Donnell Baker

No. 84
- Position: Wide receiver

Personal information
- Born: December 21, 1973 San Francisco, California, U.S.
- Died: February 5, 2020 (aged 46) Baton Rouge, Louisiana, U.S.
- Listed height: 6 ft 0 in (1.83 m)
- Listed weight: 180 lb (82 kg)

Career information
- High school: Baton Rouge (LA) Glen Oaks
- College: Southern
- NFL draft: 1996: 7th round, 217th overall pick

Career history
- Carolina Panthers (1996)*; St. Louis Rams (1996); Jacksonville Jaguars (1997)*; St. Louis Rams (1997–1998)*;
- * Offseason or practice squad member only

= Donnell Baker =

American football player (1973–2020)

Donnell Keith Baker (December 21, 1973 – February 5, 2020) was an American professional football wide receiver who played for the Carolina Panthers and St.
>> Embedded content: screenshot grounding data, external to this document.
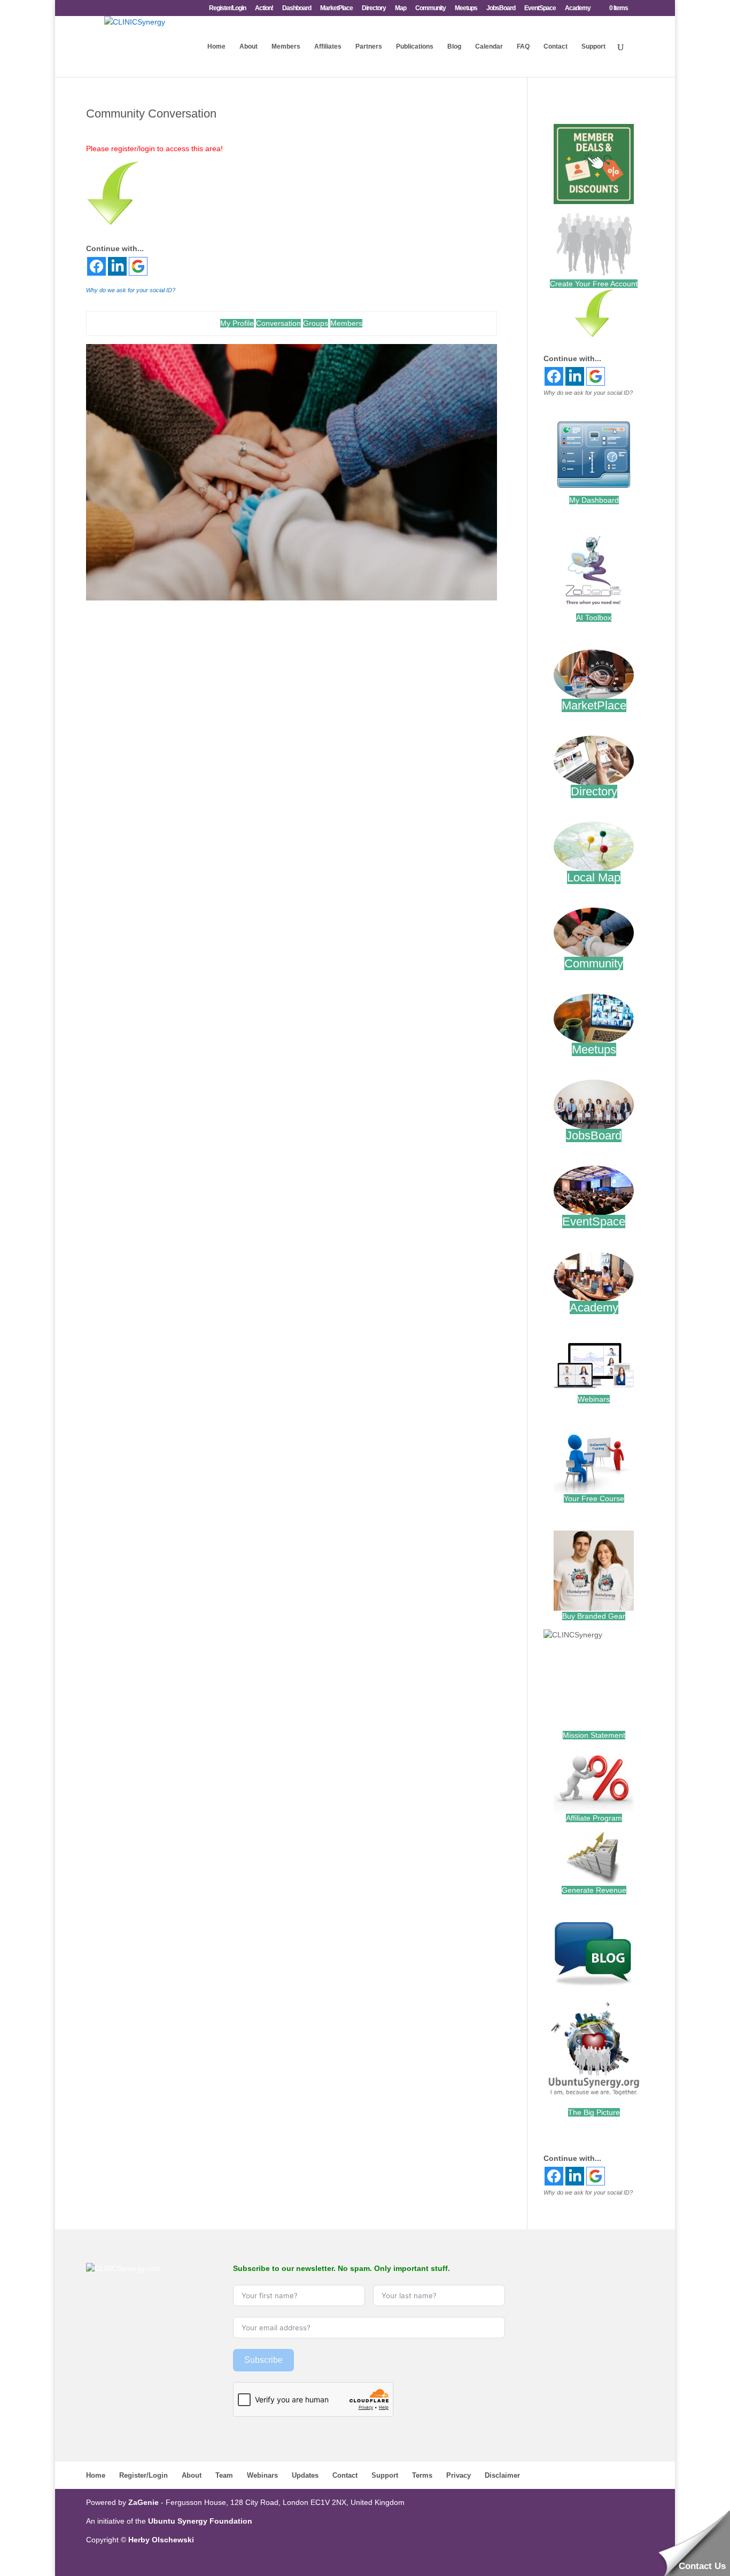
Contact (555, 46)
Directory (374, 8)
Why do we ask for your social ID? (130, 290)
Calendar (489, 46)
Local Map (593, 877)
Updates (305, 2475)
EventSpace (540, 8)
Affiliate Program (594, 1818)
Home (216, 46)
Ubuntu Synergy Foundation (200, 2521)
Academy (578, 8)
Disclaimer (502, 2475)
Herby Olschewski (161, 2539)
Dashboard (296, 8)
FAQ (523, 46)
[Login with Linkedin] (117, 266)
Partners (368, 46)
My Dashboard (594, 500)
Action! (264, 8)
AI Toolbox (593, 617)
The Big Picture (594, 2112)
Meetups (466, 8)
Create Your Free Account (594, 283)
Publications (414, 46)
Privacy (458, 2475)
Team (224, 2475)
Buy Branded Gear (593, 1616)
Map (400, 8)
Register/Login (227, 8)
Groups (315, 323)
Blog (454, 46)
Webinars (594, 1399)
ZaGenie (143, 2502)
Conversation (278, 323)
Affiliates (327, 46)
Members (285, 46)
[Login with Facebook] (96, 266)
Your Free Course (594, 1498)
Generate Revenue (594, 1890)
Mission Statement (594, 1735)
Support (593, 46)
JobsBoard (500, 8)
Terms (422, 2475)
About (248, 46)
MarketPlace (336, 8)
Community (430, 8)
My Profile (237, 323)
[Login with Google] (138, 266)
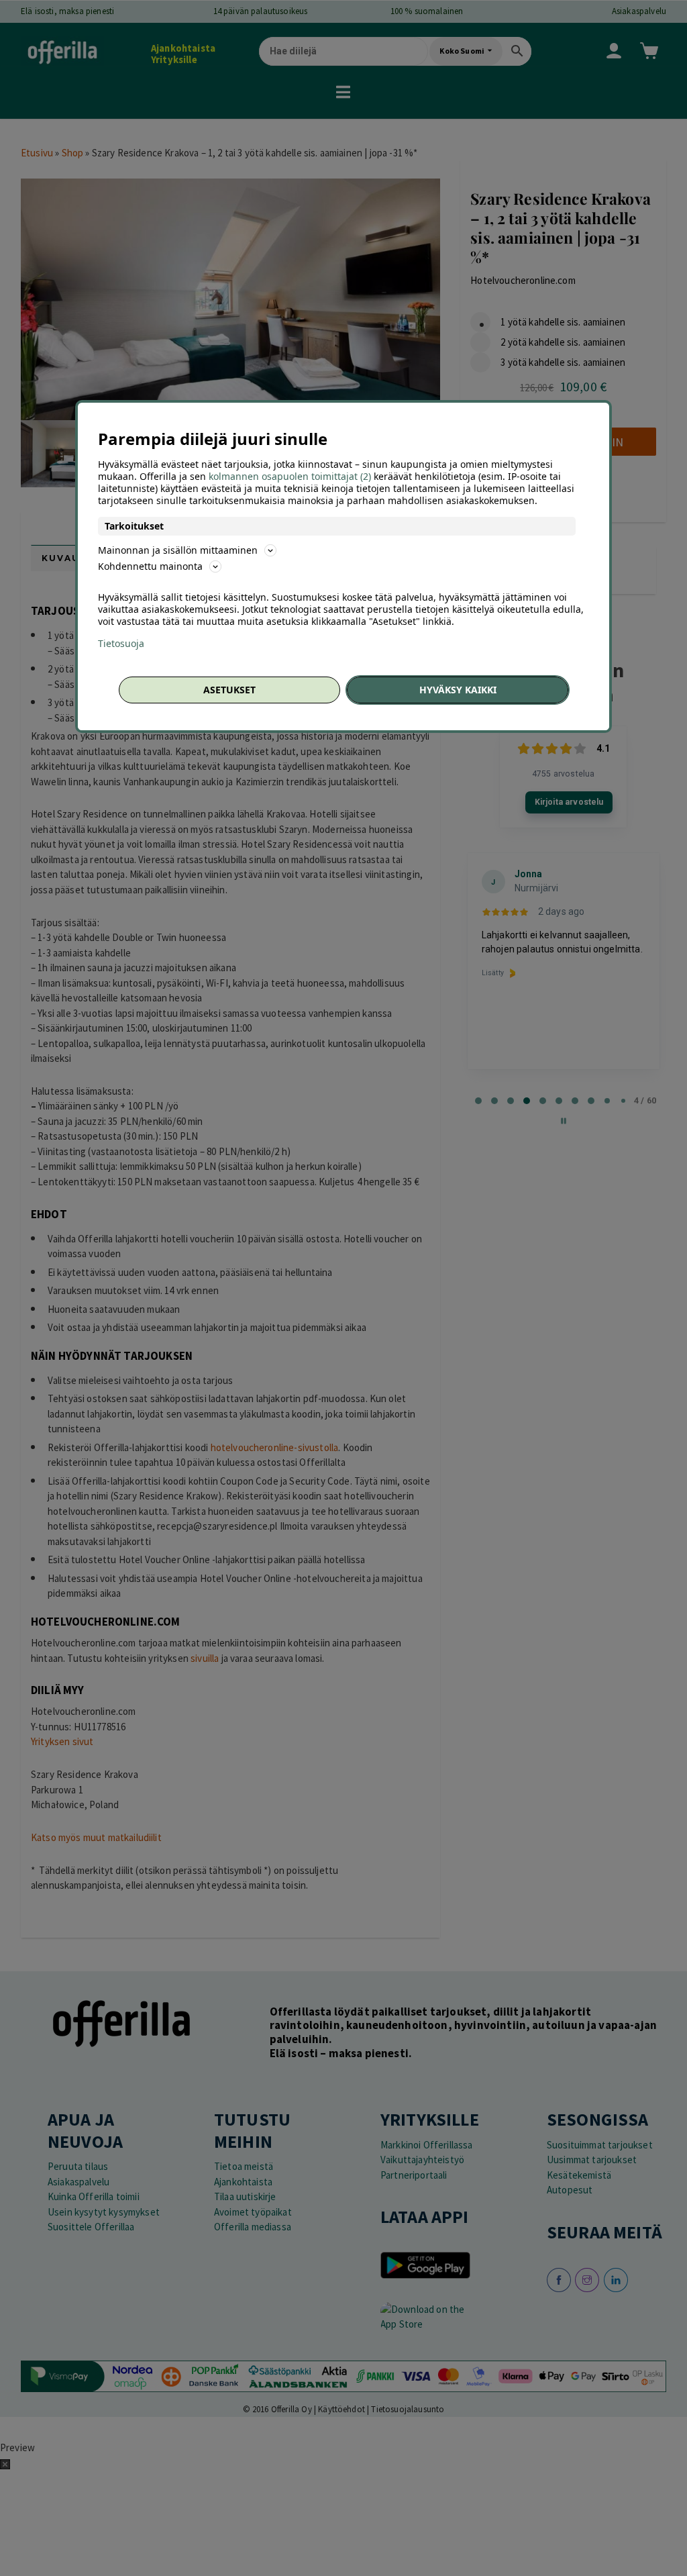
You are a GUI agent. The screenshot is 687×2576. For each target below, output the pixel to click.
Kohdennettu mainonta (150, 566)
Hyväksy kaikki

Louis Rams of the National Football League (NFL). He played college football at Southern University.

==Professional career==

===Carolina Panthers===
Baker was selected in the seventh round by the Carolina Panthers with the 217th pick in the 1996 NFL draft. He was released by the Panthers on August 25, 1996.

===St. Louis Rams===
Baker was a member of the St. Louis Rams from 1996 to 1998. He was released by the Rams on August 24, 1998.